=== WHAT IS EXPECTED ===
Take the lines below from the one with "Given: Open three-dot" through the one with "The width and" and print only them, exactly. Don't print the pictures.

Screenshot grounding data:
·····

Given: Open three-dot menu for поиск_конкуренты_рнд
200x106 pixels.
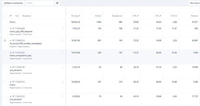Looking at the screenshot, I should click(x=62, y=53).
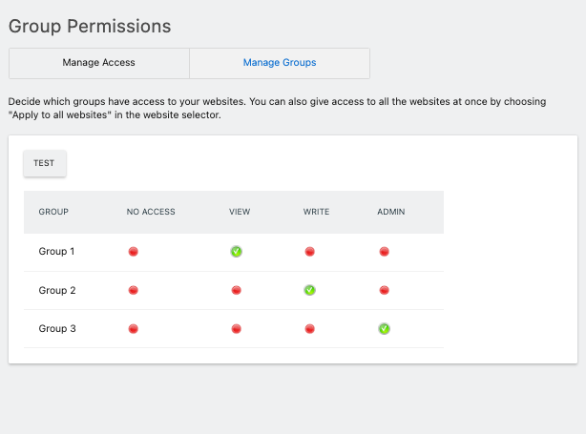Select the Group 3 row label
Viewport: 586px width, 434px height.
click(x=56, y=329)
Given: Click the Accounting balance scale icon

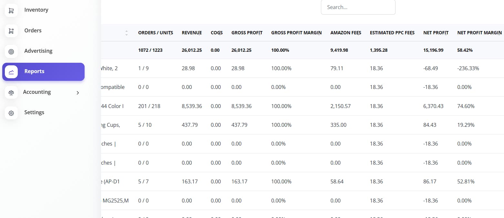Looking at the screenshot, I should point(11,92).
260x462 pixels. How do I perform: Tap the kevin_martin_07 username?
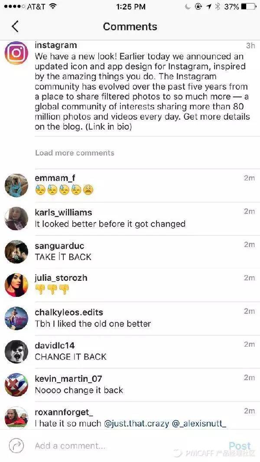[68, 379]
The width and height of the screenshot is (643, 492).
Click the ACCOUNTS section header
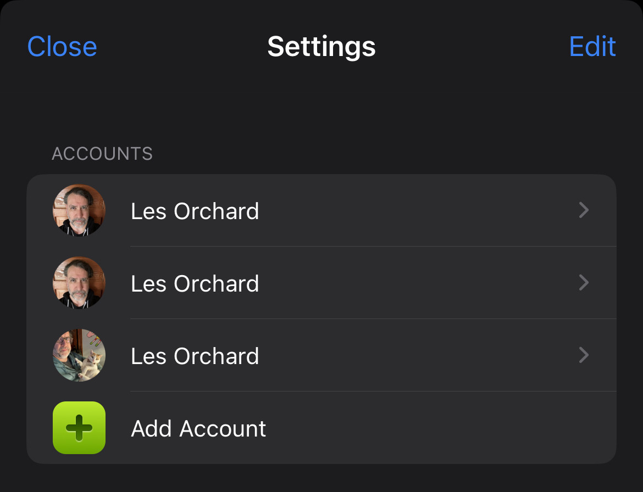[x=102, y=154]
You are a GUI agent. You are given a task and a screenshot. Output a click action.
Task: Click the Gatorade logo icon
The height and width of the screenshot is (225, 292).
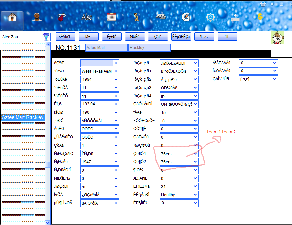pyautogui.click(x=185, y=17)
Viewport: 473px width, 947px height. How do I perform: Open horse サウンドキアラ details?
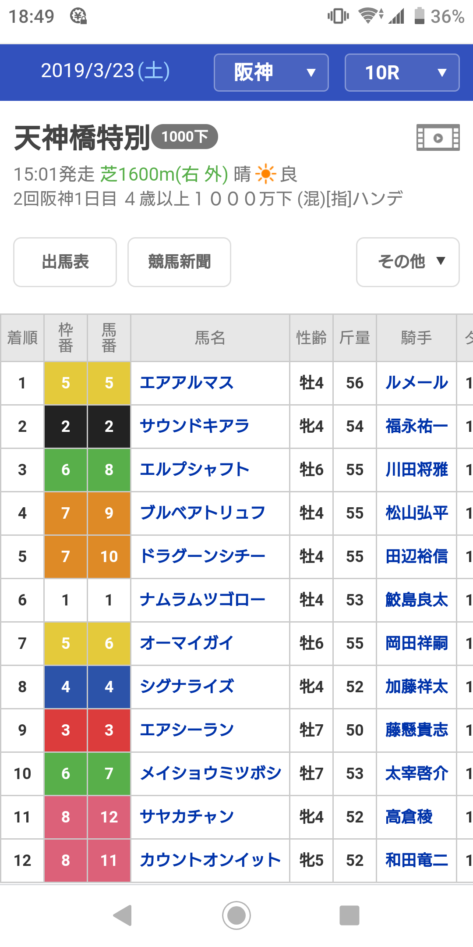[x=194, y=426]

·····

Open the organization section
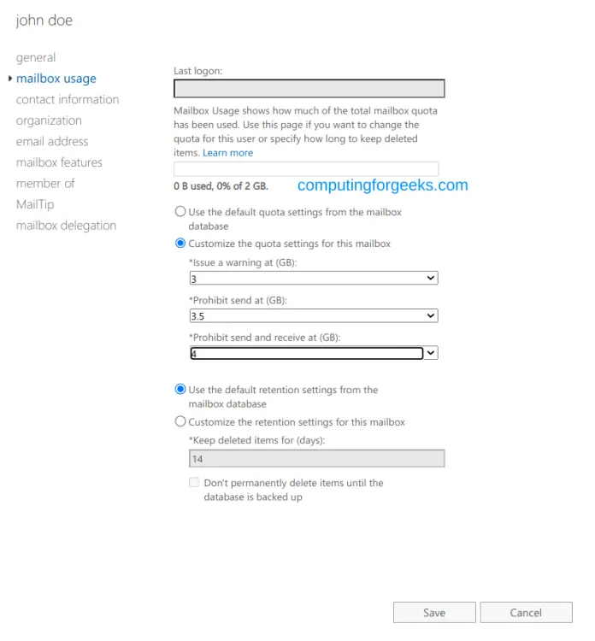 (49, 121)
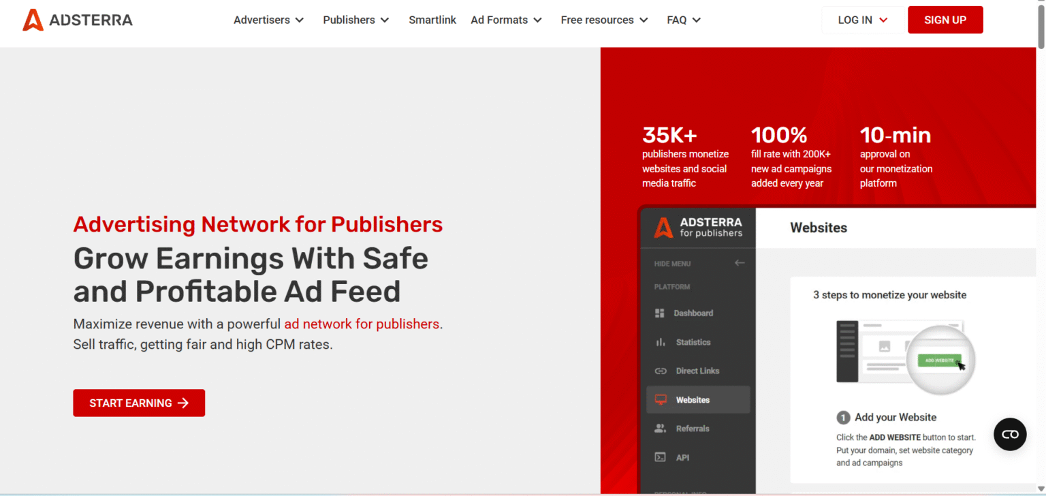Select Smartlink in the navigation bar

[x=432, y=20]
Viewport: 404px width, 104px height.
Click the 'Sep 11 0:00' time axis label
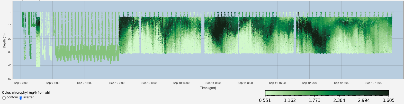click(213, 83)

·····

=== ANSWER ===
Given: Open three-dot menu for поиск_конкуренты_рнд
200x106 pixels.
Looking at the screenshot, I should click(x=62, y=53).
Select the Group 3 row label
Viewport: 586px width, 434px height.
click(x=56, y=329)
Given: Click the Accounting balance scale icon

Looking at the screenshot, I should point(11,92).
260x462 pixels. How do I perform: Tap the kevin_martin_07 username?
[68, 379]
The width and height of the screenshot is (643, 492).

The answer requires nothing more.